Vert, orange ou rouge. Trois couleurs pour savoir si l'état du système électrique est correct, tendu ou très tendu. Lancé par RTE, en partenariat avec l’Agence de la transition écologique (ADEME), Ecowatt représente une véritable météo de l’énergie. Jusqu’à présent, aucune alerte n’a été émise et les écogestes semblent porter leurs fruits.

RTE a d'ailleurs annoncé une baisse de la consommation « d’environ 8,5 % » sur le mois de décembre. « Près de 100 entreprises ont signé une cherte où elles s'engagent à relayer les signaux en cas d’Ecowatt rouge », précise le gestionnaire. « Il s’agit d’un outil pour mobiliser.
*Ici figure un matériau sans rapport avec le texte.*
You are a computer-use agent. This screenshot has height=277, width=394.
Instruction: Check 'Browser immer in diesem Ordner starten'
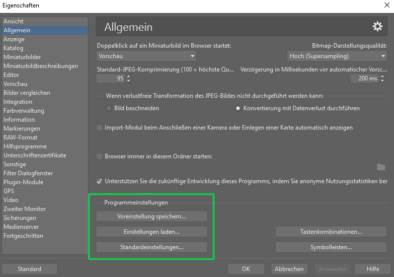click(99, 156)
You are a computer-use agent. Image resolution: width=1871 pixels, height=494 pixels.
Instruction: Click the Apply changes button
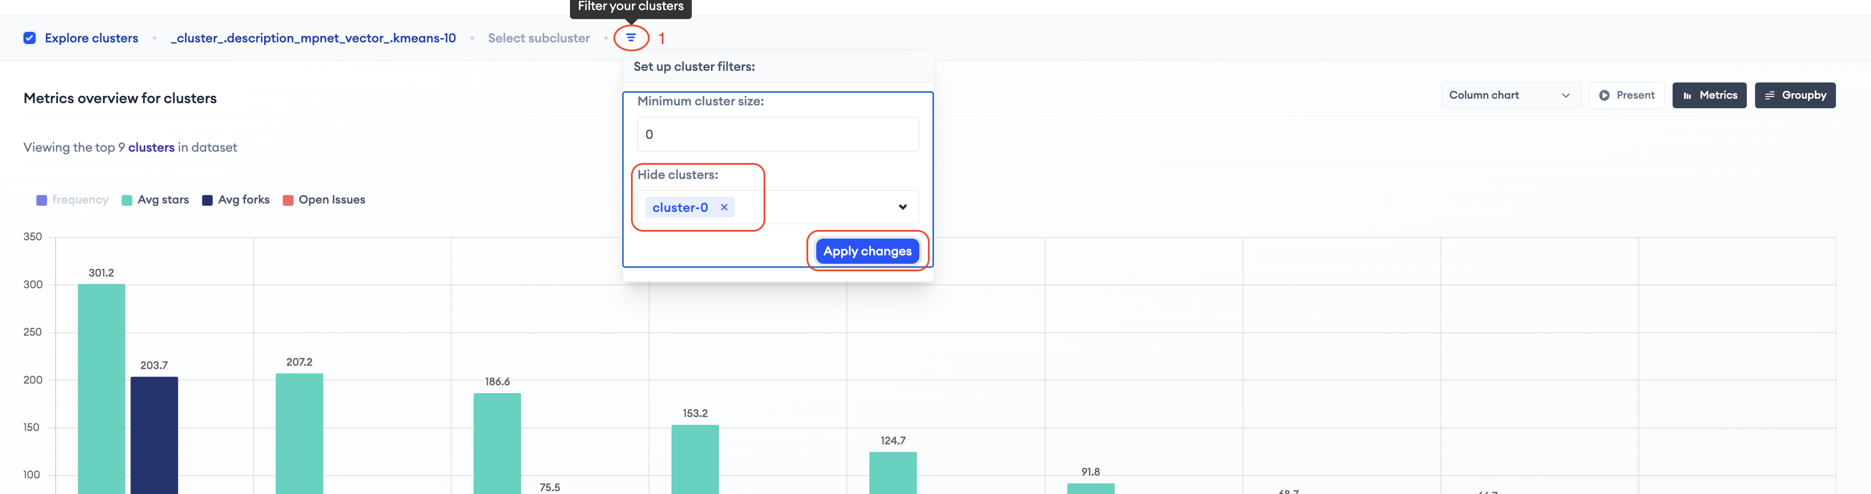coord(867,251)
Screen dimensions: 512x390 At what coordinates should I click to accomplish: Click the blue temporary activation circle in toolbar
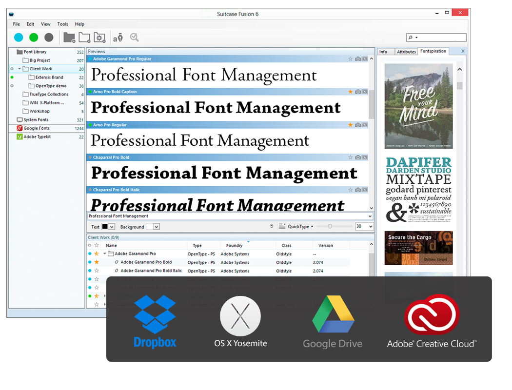tap(19, 38)
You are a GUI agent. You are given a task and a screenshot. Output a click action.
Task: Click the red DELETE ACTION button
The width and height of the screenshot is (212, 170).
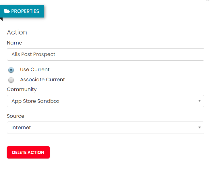pyautogui.click(x=28, y=152)
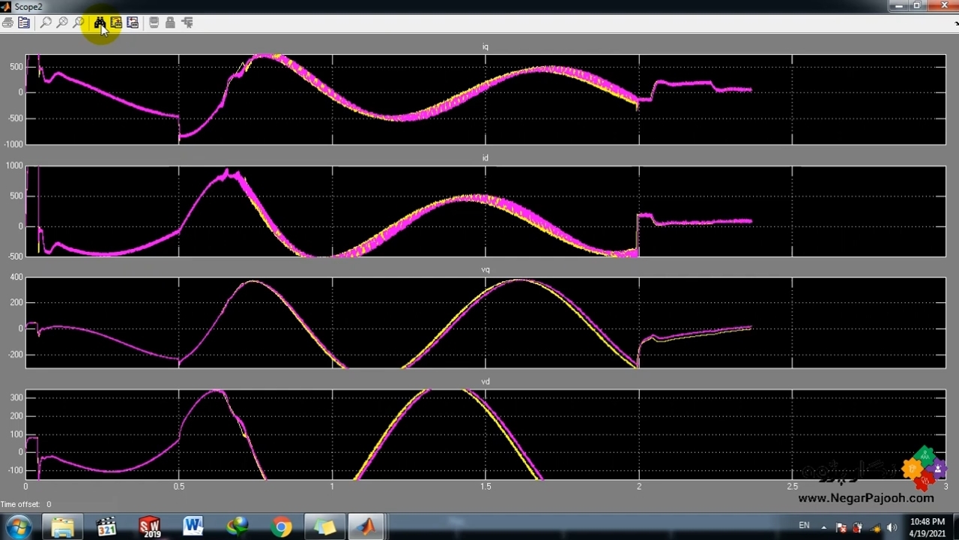The image size is (959, 540).
Task: Open the Windows Start menu
Action: 18,527
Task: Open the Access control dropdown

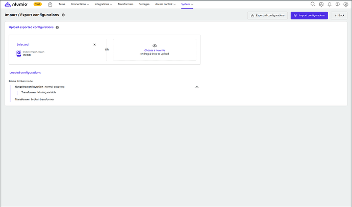Action: [x=165, y=4]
Nous ne voulons pas que tout repose sur les particuliers. »

Quand la prévision se détruit elle-même  …

À l’inverse, la crainte d'une coupure peut-elle engendrer un comportement de surconsommation (augmentation du chauffage, charge des appareils électroniques…) et provoquer une prophétie autoréalisatrice ? On peut imaginer des scénarios où les individus, prévenus d’une coupure de courant à venir, montent par exemple les chauffages à fond pour "tenir" le temps de la pénurie, accélérant de fait le manque collectif d’énergie.
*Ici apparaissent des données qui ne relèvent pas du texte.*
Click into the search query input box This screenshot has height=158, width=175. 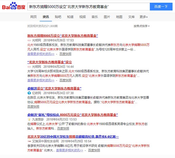pyautogui.click(x=88, y=6)
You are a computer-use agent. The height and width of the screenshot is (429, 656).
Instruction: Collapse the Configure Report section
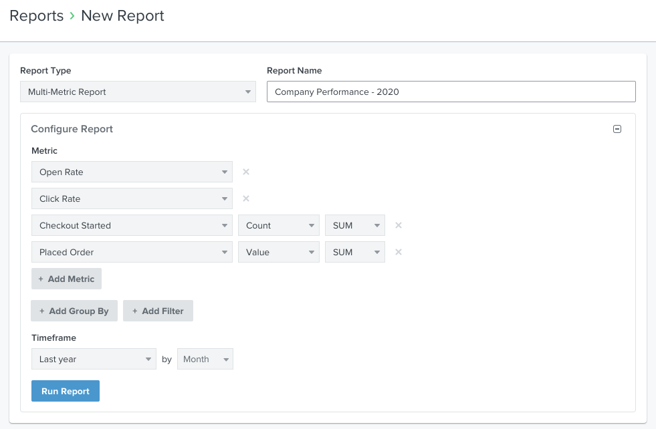click(x=617, y=128)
« L’autoréalisation est le fait se produire parce qu'on a été prédit. La prédiction suscite un certain nombre de réactions chez les acteurs (ménages, administration…) qui font qu'in fine, elle se produira, explique Isabelle This Saint-Jean, professeure d’économie à Paris 13. Il existe aussi des prévisions qui vont faire que le phénomène attendu ne se réalisera pas. Nous parlons alors de prévision "suicide ou autodestructrice". La politique du gouvernement a pour objectif que les individus soient informés des risques éventuels de coupures. En considérant ces paramètres, nous changeons nos pratiques dans le sens de la responsabilité. Dans ce cas-là, nous sommes en effet sur un potentiel registre de prévision autodestructrice ».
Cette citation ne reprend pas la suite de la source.